Civil liberties concerns arise on-campus over coronavirus quarantine conditions

, Spencer Irvine, Leave a comment

After civil liberties advocates dismissed concerns about statewide economic shutdowns and mask mandates, the same advocates worry that university administrations are abusing students’ civil liberties related to positive coronavirus tests or violating public health rules.

Inside Higher Ed reported that some college students have sought legal help from the civil liberties advocacy community because they were unfairly punished for their on- or off-campus behavior. These students claimed that universities violated their due process in determining they were guilty of violating public health and safety rules without conducting a hearing.

Most of the suspensions came after students hosted or attended parties or social gatherings, but the suspended students complained that their universities never provided clear guidelines nor did they outline the punishments associated with rules violations. University administrators disagreed and said they communicated their standards clearly to their students.
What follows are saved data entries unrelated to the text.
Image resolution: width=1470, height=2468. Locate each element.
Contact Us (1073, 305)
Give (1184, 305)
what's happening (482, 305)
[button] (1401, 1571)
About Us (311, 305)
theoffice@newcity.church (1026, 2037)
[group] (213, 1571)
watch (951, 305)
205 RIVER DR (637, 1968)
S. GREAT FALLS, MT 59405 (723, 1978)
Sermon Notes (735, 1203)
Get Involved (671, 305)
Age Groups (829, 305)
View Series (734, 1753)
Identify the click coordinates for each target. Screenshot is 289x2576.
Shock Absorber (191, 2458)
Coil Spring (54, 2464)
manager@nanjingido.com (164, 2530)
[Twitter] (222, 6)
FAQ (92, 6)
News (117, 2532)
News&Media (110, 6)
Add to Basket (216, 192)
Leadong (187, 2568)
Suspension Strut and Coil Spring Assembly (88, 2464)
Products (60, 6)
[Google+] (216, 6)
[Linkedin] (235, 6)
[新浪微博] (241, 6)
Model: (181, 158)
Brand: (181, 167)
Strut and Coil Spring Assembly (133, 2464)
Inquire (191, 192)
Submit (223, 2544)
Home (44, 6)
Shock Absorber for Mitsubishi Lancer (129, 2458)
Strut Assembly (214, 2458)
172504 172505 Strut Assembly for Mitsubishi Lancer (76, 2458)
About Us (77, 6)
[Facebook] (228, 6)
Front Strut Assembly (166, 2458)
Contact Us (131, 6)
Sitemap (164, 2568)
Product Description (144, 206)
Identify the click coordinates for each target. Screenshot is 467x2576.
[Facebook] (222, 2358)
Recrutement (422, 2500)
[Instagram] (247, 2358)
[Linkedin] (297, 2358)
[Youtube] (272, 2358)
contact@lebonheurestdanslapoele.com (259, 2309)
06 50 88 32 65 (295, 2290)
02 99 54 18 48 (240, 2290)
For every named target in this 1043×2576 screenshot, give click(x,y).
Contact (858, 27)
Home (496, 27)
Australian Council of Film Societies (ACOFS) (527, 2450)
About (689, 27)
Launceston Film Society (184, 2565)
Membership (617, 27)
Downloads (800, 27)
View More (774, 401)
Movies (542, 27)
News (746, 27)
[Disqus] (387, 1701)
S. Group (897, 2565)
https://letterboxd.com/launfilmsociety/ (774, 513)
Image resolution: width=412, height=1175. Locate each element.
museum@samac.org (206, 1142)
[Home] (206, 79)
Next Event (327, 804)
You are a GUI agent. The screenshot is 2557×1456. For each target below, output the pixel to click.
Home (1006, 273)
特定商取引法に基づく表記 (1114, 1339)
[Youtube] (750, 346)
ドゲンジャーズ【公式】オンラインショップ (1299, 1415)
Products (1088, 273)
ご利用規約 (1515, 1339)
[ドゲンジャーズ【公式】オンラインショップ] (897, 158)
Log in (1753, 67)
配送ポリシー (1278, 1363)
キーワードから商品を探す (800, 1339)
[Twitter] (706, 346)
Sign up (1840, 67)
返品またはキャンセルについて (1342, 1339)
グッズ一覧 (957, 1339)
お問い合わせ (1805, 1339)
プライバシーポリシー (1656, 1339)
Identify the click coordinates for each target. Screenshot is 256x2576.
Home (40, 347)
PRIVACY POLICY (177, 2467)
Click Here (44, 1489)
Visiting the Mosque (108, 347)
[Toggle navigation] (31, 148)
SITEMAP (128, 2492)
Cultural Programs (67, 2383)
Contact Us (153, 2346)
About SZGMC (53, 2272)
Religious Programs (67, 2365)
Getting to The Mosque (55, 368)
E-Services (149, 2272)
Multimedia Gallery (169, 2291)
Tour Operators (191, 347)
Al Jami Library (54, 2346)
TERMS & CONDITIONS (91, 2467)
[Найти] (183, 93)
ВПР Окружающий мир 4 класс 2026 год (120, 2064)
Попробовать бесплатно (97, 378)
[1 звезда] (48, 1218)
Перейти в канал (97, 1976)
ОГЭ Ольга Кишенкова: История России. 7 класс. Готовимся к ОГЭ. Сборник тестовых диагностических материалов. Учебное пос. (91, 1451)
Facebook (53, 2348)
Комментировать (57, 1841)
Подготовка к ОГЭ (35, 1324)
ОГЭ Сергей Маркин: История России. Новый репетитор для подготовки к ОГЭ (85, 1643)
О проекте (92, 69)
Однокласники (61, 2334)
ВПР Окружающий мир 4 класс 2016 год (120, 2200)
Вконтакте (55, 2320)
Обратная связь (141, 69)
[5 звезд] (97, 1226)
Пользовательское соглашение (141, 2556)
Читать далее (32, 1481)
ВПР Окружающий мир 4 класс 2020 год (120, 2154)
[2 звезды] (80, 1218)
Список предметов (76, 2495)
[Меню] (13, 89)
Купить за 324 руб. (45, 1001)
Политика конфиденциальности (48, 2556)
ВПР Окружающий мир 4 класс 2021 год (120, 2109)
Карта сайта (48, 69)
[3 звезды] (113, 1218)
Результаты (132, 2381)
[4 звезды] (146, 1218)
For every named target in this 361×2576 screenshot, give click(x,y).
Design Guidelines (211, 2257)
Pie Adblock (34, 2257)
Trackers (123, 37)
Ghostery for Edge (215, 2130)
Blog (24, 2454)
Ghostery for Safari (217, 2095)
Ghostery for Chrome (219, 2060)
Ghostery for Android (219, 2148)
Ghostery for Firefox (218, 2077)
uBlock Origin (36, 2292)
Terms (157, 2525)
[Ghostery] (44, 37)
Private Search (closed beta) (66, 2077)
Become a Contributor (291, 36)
During the first several months of the pandemic, small business owners and conservatives protested mask mandates and state governments’ economic shutdown plans. The science has been sketchy, at best, on the effectiveness of wearing masks to prevent a disease from spreading, yet government officials in multiple states imposed a mask-wearing mandate nonetheless. It was also unclear how state government health agencies counted positive coronavirus tests, which then affected the state’s own metrics on whether the state would permit small businesses to resume operations.

Yet civil liberties advocates remained silent and did not voice potential violations of individual liberty, whether it was operating a small business free from government interference or complying with a government mandate to wear masks.